> **DO THIS**
Please gather every line in the rows below that contains the string "label", treating uppercase and lowercase as different.
-----
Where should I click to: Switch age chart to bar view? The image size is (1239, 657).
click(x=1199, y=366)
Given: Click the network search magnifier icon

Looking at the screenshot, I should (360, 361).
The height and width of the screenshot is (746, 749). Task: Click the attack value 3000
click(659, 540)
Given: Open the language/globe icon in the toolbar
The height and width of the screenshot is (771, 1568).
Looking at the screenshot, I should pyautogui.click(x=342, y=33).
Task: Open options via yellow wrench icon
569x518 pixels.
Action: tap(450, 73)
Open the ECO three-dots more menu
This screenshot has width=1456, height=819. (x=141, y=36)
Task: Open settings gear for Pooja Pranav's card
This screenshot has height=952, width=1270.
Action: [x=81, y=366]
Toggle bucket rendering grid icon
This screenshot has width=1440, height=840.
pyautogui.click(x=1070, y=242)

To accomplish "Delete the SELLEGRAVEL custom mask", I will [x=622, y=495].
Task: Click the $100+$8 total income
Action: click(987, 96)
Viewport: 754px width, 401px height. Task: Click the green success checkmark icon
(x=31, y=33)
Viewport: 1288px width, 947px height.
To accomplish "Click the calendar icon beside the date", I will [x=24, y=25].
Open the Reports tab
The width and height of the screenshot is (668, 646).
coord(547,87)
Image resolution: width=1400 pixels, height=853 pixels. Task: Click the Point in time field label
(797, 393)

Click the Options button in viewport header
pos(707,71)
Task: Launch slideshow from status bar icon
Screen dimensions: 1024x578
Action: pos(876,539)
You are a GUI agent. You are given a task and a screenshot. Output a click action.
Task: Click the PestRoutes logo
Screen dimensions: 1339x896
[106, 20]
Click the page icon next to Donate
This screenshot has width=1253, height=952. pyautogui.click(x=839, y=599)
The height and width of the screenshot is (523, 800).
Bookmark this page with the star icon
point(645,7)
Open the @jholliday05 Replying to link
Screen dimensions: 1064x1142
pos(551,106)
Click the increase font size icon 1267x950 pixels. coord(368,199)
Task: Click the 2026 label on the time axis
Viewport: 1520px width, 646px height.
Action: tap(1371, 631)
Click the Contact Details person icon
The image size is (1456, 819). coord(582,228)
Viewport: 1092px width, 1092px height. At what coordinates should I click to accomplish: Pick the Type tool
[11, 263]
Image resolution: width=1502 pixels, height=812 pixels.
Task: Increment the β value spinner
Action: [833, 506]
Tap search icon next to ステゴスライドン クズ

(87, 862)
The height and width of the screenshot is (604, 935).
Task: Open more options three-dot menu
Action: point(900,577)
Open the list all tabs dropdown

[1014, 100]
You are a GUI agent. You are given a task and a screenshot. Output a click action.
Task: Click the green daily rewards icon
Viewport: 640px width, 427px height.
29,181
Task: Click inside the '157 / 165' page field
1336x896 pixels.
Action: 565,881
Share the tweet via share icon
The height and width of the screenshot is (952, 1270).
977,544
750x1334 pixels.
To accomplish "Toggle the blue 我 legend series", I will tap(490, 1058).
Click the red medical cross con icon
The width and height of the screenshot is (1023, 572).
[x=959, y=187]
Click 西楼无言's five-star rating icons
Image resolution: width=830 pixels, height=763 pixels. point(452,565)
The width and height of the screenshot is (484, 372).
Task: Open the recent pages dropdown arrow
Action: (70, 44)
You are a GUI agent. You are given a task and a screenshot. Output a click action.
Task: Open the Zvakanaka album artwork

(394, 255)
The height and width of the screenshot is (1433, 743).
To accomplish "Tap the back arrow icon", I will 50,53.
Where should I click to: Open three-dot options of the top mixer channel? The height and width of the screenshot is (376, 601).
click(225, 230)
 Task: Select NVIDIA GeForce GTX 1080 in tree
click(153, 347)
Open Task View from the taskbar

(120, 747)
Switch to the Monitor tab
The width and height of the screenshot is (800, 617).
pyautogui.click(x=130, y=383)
-----
> **SOLUTION**
Image resolution: width=1400 pixels, height=853 pixels. Task: Click the Point in time field label
Task: Click the 2026 label on the time axis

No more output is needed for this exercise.